Quant aux modalités de passage : elles augmenteront la paperasse, engendreront encore des pertes de temps en distribution, émargement et ajouteront le stress pour les élèves. Sans oublier qu’au moins 9 épreuves devront être passées à chaque fois ! Le mois de juin ainsi récupéré se retrouve donc saupoudré sur les deux années du cycle terminal !

Modalités de prise en compte du contrôle continu :

La note de contrôle continu compte pour 40% de la note finale.
Cette note de contrôle continu est fixée en tenant compte :
 des notes obtenues aux épreuves communes de contrôle continu, pour une part de trente pour cent (30%) ;
 de la prise en compte, pour une part de dix pour cent (10%), de l’évaluation chiffrée annuelle des résultats de l’élève au cours du cycle terminal , attribuée par les professeurs et renseignée dans le livret scolaire.
A partir des notes des trois séries d’épreuves communes et de l’évaluation chiffrée des résultats au cours du cycle terminal, le chef d’établissement fait une proposition de note globale de contrôle continu, pour chaque élève et pour chaque enseignement concerné, qui ne devient définitive qu’après la délibération du jury de l’examen du baccalauréat.

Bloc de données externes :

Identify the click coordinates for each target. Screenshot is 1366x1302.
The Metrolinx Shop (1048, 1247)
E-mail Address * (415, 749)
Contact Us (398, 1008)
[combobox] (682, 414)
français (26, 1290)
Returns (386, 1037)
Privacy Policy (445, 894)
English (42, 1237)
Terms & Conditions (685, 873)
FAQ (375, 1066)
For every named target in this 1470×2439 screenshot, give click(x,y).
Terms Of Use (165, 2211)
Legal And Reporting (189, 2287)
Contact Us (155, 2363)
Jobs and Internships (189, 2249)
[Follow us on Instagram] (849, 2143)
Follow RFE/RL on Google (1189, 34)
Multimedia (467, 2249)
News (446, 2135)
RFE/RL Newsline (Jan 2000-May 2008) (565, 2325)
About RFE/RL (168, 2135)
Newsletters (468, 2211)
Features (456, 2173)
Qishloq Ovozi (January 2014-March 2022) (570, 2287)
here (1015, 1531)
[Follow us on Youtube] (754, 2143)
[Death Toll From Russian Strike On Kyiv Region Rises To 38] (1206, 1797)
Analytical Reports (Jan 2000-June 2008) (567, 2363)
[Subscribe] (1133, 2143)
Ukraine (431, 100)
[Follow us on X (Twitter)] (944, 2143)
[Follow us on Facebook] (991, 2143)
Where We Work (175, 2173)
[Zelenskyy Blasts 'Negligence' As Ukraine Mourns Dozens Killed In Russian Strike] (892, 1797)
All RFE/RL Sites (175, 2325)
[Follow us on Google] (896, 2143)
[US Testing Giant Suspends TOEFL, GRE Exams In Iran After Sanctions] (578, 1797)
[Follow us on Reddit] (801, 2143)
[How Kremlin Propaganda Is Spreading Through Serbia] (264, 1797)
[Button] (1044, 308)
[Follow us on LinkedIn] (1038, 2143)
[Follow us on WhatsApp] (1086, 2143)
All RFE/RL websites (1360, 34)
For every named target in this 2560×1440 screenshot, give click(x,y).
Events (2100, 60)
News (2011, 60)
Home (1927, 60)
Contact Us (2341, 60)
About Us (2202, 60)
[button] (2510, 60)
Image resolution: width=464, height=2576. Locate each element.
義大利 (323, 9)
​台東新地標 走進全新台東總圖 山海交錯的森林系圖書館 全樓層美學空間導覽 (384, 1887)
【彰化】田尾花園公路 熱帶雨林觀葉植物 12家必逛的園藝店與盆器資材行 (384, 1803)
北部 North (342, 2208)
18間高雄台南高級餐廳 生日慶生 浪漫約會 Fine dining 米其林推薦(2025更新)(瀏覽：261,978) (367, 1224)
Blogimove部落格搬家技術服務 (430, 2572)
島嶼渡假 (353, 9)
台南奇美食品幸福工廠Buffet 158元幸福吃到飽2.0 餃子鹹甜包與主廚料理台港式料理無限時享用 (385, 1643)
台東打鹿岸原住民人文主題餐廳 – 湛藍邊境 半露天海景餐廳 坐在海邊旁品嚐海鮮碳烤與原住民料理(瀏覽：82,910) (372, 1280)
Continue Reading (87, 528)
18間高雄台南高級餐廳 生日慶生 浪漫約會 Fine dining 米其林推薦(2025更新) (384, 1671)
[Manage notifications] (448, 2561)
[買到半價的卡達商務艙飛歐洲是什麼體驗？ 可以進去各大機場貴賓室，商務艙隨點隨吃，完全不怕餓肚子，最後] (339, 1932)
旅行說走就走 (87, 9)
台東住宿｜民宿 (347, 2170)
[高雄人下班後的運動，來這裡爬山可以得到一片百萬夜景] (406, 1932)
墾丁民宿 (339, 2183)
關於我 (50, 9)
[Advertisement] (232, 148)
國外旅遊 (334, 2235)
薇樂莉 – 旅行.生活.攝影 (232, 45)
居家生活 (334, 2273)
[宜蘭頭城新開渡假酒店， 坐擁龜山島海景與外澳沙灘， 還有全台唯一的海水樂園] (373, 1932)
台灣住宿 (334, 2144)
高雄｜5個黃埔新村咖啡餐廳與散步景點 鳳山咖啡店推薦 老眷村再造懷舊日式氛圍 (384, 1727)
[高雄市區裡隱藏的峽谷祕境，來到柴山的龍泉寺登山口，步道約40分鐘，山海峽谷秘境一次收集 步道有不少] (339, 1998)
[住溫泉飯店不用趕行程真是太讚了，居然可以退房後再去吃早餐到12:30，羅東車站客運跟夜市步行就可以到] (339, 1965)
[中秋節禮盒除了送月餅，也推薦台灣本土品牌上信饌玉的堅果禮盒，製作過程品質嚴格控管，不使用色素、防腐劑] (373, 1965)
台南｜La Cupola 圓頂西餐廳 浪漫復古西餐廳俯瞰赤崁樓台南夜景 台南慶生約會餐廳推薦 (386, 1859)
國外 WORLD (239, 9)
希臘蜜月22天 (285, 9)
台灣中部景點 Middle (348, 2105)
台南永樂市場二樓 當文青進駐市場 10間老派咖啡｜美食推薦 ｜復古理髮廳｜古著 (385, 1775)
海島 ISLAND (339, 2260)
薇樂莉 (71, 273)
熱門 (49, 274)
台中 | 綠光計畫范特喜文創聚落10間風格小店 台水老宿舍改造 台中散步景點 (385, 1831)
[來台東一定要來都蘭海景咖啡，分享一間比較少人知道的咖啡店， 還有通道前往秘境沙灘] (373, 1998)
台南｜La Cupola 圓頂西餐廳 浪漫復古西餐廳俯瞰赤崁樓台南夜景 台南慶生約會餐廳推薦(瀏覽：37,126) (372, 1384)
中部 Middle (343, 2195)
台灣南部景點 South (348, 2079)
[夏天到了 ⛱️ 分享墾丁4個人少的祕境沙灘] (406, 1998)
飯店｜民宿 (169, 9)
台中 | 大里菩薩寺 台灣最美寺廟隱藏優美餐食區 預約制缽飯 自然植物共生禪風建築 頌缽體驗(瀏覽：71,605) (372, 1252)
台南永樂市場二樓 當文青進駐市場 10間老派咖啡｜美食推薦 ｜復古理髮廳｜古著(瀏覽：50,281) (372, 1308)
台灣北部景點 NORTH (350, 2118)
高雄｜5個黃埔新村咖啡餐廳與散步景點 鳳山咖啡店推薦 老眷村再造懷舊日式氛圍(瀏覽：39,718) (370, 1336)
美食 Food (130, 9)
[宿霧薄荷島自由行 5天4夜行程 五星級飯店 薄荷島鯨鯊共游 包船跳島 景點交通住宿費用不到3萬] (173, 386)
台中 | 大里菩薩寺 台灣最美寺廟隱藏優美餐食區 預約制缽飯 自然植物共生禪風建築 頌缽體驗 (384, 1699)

Ce qu’en pense le SNES-FSU :

L’introduction d’une lourde part de contrôle continu dans le baccalauréat le transforme en bac local plutôt que national. Sa valeur dépendra donc de celle « attribuée » à l’établissement par l’opinion publique.
Comme au collège où l’on a vu en juin dernier des chefs d’établissement modifier l’évaluation du bilan de fin de cycle des élèves, les proviseurs proposeront la note définitive. Rien ne garantit qu’ils s’appuieront sur l’équipe pédagogique pour proposer une note, ni comment ils procéderont pour l’établir.
De plus, les notes des épreuves communes seront communiquées par l’établissement aux candidats à la fin de chaque année : en première, les élèves « avanceront donc à l’aveugle » sans savoir s’ils ont plus ou moins bien réussi ces épreuves. Par ailleurs, une commission d’harmonisation académique se réunira après transmission des notes de l’épreuve commune au rectorat : fonctionnera-t-elle comme l’ancienne ? se chargera-t-elle aussi d’affiner les barèmes avant correction ?.
Une fois de plus, les professeurs se voient dessaisis d’une partie de leurs responsabilités alors qu’ils passeront un temps considérable en correction. Le « néomanagement » frappe encore pour fragiliser les enseignants dans leur métier
.

Voie technologique en danger

Enfin, on ne peut que constater le massacre de la voie technologique avec un bac construit sur le même format, avec la même répartition de coefficients que le bac général. Les mathématiques font partie des enseignements de culture commune pour toutes ces séries.

Ce qu’en pense le SNES-FSU :
Il n’est fait mention nulle part que l’enseignement des mathématiques sera décliné en fonction des séries, ce qui nous fait craindre une tentation du genre « les mêmes maths pour tous ». Nous revendiquons des programmes, et donc des sujets, adaptés à chaque série technologique.